**Work instructions:**
Every record that follows should be output exactly as it is given.

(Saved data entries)
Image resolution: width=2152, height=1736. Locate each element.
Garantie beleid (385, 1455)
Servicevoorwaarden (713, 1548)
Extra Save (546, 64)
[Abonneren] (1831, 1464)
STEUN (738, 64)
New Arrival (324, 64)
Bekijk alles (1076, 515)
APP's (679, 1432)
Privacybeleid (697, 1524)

**Result below:**
Image resolution: width=2152, height=1736. Locate each element.
Garantie beleid (385, 1455)
Servicevoorwaarden (713, 1548)
Extra Save (546, 64)
[Abonneren] (1831, 1464)
STEUN (738, 64)
New Arrival (324, 64)
Bekijk alles (1076, 515)
APP's (679, 1432)
Privacybeleid (697, 1524)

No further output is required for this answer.